### Exercise objective
Arrange every line of the entries below into a Markdown table with the columns Row and Text, numbering each line in Row and skipping blank lines.

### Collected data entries
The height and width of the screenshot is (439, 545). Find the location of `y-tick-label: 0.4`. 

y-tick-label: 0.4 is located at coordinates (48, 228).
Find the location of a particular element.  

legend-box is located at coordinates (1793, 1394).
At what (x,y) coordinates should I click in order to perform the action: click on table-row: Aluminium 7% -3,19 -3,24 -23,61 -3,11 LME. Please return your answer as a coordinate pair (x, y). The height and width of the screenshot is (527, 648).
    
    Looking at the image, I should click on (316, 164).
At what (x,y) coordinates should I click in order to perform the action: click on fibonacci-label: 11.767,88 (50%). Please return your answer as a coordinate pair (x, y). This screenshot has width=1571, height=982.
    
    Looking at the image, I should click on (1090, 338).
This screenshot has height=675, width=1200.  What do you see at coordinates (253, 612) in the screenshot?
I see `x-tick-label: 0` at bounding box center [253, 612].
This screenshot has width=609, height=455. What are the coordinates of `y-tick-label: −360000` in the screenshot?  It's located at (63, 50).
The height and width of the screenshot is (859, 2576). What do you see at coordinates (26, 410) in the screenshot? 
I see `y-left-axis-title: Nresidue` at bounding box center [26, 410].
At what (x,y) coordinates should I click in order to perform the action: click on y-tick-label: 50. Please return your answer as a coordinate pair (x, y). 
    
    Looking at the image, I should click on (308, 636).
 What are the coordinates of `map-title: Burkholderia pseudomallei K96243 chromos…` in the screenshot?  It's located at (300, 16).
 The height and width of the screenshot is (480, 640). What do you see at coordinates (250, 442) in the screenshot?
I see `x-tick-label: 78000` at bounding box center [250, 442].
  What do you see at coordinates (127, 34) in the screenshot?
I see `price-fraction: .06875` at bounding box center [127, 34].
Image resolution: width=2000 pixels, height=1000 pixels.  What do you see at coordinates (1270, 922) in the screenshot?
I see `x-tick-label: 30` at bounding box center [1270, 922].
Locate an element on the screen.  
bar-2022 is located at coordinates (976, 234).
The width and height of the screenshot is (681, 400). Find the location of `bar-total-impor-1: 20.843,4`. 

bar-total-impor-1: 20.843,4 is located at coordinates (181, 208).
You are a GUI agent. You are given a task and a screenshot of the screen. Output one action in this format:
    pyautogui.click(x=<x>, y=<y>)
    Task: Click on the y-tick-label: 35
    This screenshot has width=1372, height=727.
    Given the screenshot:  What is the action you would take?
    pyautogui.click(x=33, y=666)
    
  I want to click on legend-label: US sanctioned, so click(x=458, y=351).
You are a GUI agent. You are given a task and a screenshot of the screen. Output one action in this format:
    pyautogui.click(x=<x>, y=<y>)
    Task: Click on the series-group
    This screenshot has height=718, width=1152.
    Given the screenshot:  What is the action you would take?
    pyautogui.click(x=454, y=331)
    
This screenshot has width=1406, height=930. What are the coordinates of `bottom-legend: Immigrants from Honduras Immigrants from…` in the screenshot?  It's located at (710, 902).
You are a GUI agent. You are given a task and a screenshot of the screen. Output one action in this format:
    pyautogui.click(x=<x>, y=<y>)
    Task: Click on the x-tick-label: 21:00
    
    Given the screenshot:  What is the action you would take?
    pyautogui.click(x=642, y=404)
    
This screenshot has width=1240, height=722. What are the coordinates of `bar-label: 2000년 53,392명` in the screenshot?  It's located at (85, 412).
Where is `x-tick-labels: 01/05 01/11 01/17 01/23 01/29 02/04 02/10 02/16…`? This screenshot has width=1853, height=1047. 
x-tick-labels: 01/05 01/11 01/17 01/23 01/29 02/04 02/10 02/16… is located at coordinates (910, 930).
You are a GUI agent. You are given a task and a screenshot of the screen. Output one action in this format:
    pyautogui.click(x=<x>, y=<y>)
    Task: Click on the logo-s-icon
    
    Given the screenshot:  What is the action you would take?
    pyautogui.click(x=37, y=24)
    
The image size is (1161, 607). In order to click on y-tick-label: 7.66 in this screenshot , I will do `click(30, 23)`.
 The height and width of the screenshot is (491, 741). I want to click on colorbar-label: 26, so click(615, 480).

### Completed exercise
| Row | Text |
|---|---|
| 1 | The height and width of the screenshot is (439, 545). Find the location of `y-tick-label: 0.4`.  |
| 2 | y-tick-label: 0.4 is located at coordinates (48, 228). |
| 3 | Find the location of a particular element.   |
| 4 | legend-box is located at coordinates (1793, 1394). |
| 5 | At what (x,y) coordinates should I click in order to perform the action: click on table-row: Aluminium 7% -3,19 -3,24 -23,61 -3,11 LME. Please return your answer as a coordinate pair (x, y). The height and width of the screenshot is (527, 648). |
| 6 |     Looking at the image, I should click on (316, 164). |
| 7 | At what (x,y) coordinates should I click in order to perform the action: click on fibonacci-label: 11.767,88 (50%). Please return your answer as a coordinate pair (x, y). This screenshot has width=1571, height=982. |
| 8 |     Looking at the image, I should click on (1090, 338). |
| 9 | This screenshot has height=675, width=1200.  What do you see at coordinates (253, 612) in the screenshot? |
| 10 | I see `x-tick-label: 0` at bounding box center [253, 612]. |
| 11 | This screenshot has width=609, height=455. What are the coordinates of `y-tick-label: −360000` in the screenshot?  It's located at (63, 50). |
| 12 | The height and width of the screenshot is (859, 2576). What do you see at coordinates (26, 410) in the screenshot?  |
| 13 | I see `y-left-axis-title: Nresidue` at bounding box center [26, 410]. |
| 14 | At what (x,y) coordinates should I click in order to perform the action: click on y-tick-label: 50. Please return your answer as a coordinate pair (x, y).  |
| 15 |     Looking at the image, I should click on (308, 636). |
| 16 |  What are the coordinates of `map-title: Burkholderia pseudomallei K96243 chromos…` in the screenshot?  It's located at (300, 16). |
| 17 |  The height and width of the screenshot is (480, 640). What do you see at coordinates (250, 442) in the screenshot? |
| 18 | I see `x-tick-label: 78000` at bounding box center [250, 442]. |
| 19 |   What do you see at coordinates (127, 34) in the screenshot? |
| 20 | I see `price-fraction: .06875` at bounding box center [127, 34]. |
| 21 | Image resolution: width=2000 pixels, height=1000 pixels.  What do you see at coordinates (1270, 922) in the screenshot? |
| 22 | I see `x-tick-label: 30` at bounding box center [1270, 922]. |
| 23 | Locate an element on the screen.   |
| 24 | bar-2022 is located at coordinates (976, 234). |
| 25 | The width and height of the screenshot is (681, 400). Find the location of `bar-total-impor-1: 20.843,4`.  |
| 26 | bar-total-impor-1: 20.843,4 is located at coordinates (181, 208). |
| 27 | You are a GUI agent. You are given a task and a screenshot of the screen. Output one action in this format: |
| 28 |     pyautogui.click(x=<x>, y=<y>) |
| 29 |     Task: Click on the y-tick-label: 35 |
| 30 |     This screenshot has width=1372, height=727. |
| 31 |     Given the screenshot:  What is the action you would take? |
| 32 |     pyautogui.click(x=33, y=666) |
| 33 |   I want to click on legend-label: US sanctioned, so click(x=458, y=351). |
| 34 | You are a GUI agent. You are given a task and a screenshot of the screen. Output one action in this format: |
| 35 |     pyautogui.click(x=<x>, y=<y>) |
| 36 |     Task: Click on the series-group |
| 37 |     This screenshot has height=718, width=1152. |
| 38 |     Given the screenshot:  What is the action you would take? |
| 39 |     pyautogui.click(x=454, y=331) |
| 40 | This screenshot has width=1406, height=930. What are the coordinates of `bottom-legend: Immigrants from Honduras Immigrants from…` in the screenshot?  It's located at (710, 902). |
| 41 | You are a GUI agent. You are given a task and a screenshot of the screen. Output one action in this format: |
| 42 |     pyautogui.click(x=<x>, y=<y>) |
| 43 |     Task: Click on the x-tick-label: 21:00 |
| 44 |     Given the screenshot:  What is the action you would take? |
| 45 |     pyautogui.click(x=642, y=404) |
| 46 | This screenshot has width=1240, height=722. What are the coordinates of `bar-label: 2000년 53,392명` in the screenshot?  It's located at (85, 412). |
| 47 | Where is `x-tick-labels: 01/05 01/11 01/17 01/23 01/29 02/04 02/10 02/16…`? This screenshot has width=1853, height=1047.  |
| 48 | x-tick-labels: 01/05 01/11 01/17 01/23 01/29 02/04 02/10 02/16… is located at coordinates (910, 930). |
| 49 | You are a GUI agent. You are given a task and a screenshot of the screen. Output one action in this format: |
| 50 |     pyautogui.click(x=<x>, y=<y>) |
| 51 |     Task: Click on the logo-s-icon |
| 52 |     Given the screenshot:  What is the action you would take? |
| 53 |     pyautogui.click(x=37, y=24) |
| 54 | The image size is (1161, 607). In order to click on y-tick-label: 7.66 in this screenshot , I will do `click(30, 23)`. |
| 55 |  The height and width of the screenshot is (491, 741). I want to click on colorbar-label: 26, so click(615, 480). |